What to do: Retype exactly the lines from the one that contains "Viewport: 1568px width, 470px" through the end of the listing, both included, but not the pictures.
----------------
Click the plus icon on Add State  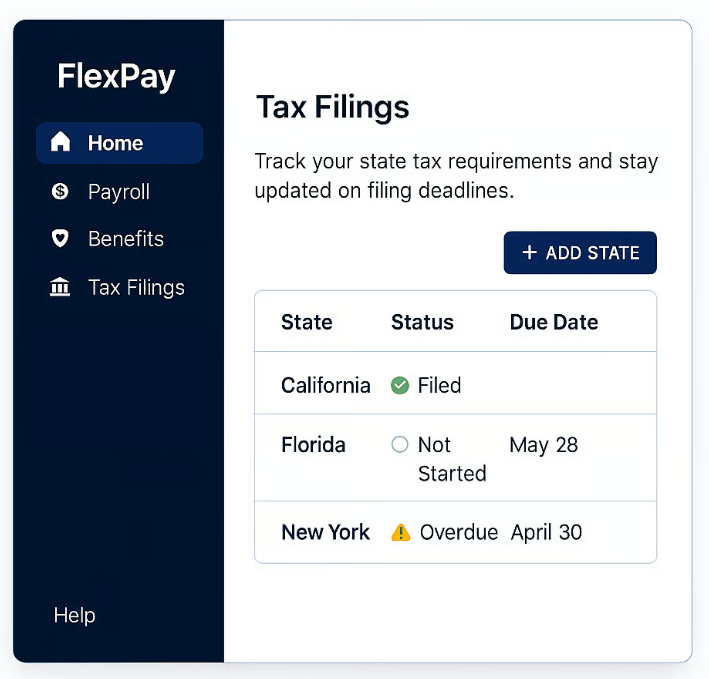click(530, 253)
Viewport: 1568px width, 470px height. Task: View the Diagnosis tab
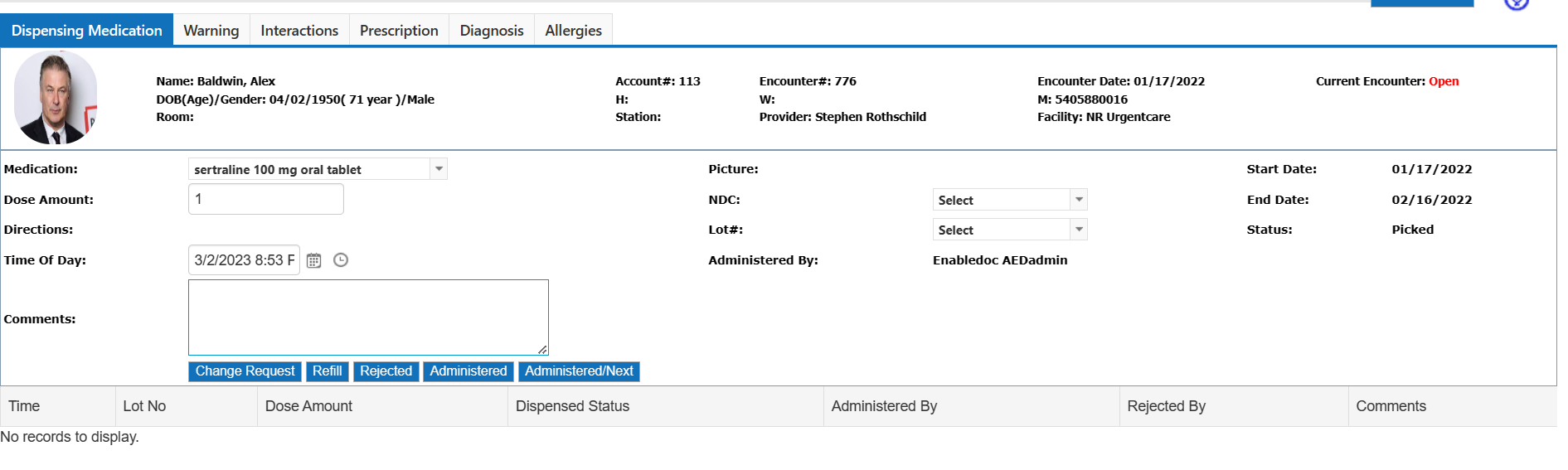tap(492, 31)
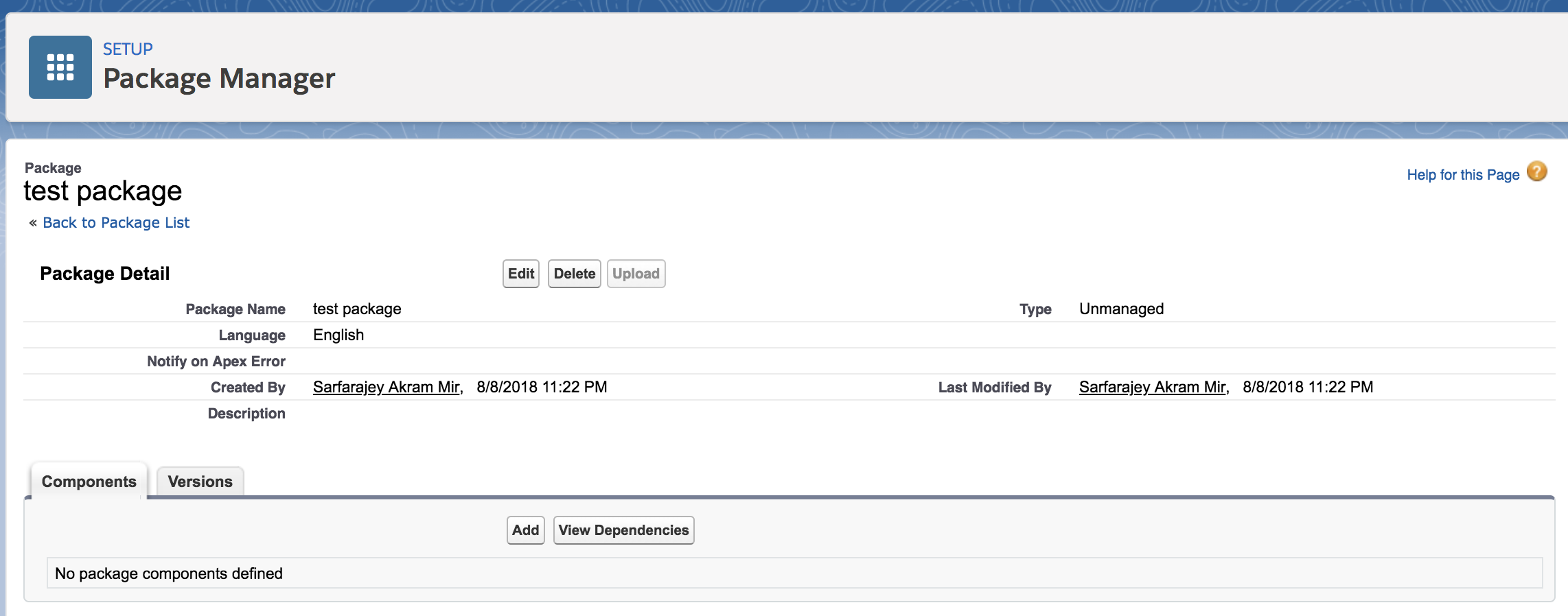Click the Upload button

coord(635,274)
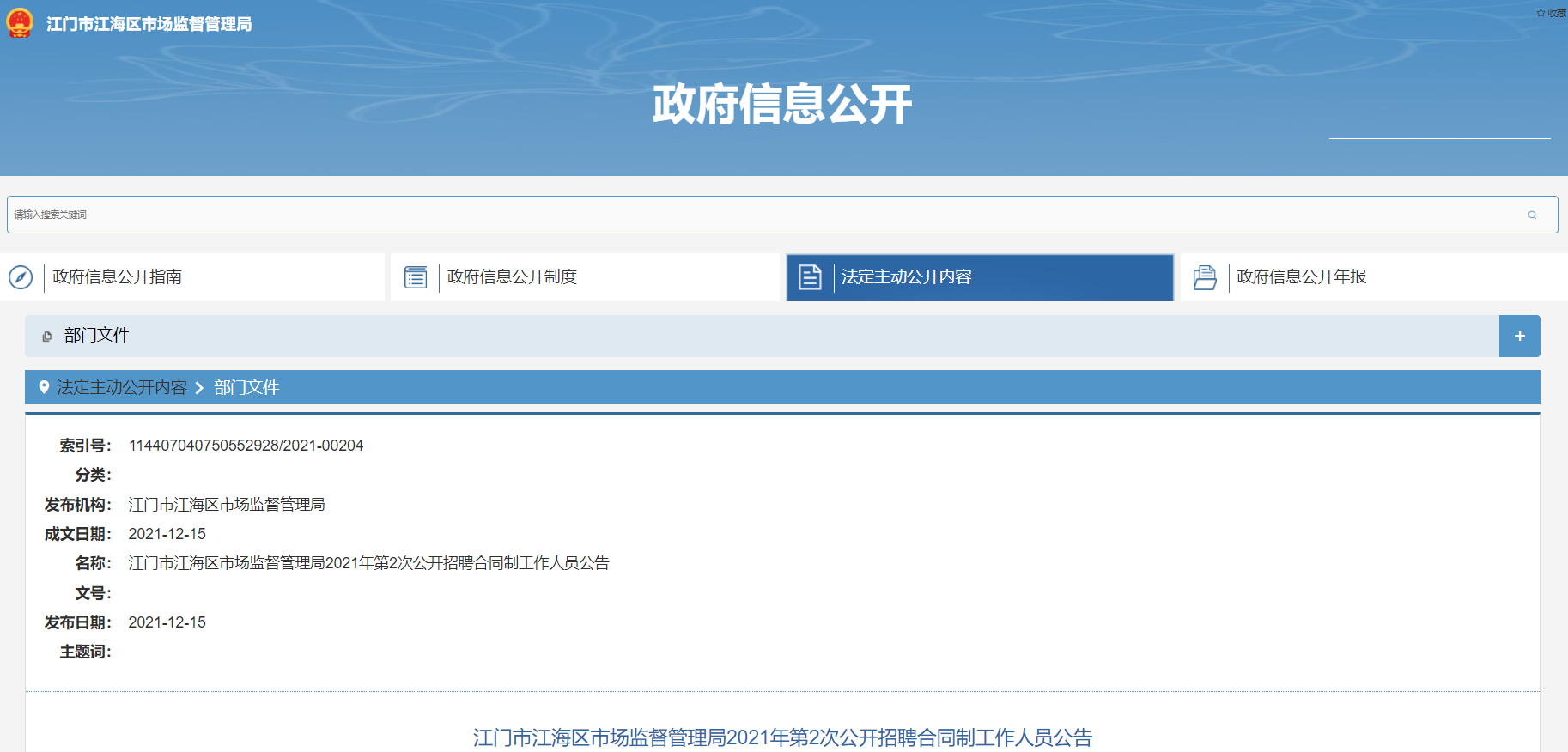Click the papers icon beside 政府信息公开年报
1568x752 pixels.
click(1205, 277)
----------------
Written response:
Viewport: 1568px width, 470px height. Task: View the Diagnosis tab
tap(492, 31)
Click the Upload button

coord(635,274)
Click the papers icon beside 政府信息公开年报
1568x752 pixels.
click(1205, 277)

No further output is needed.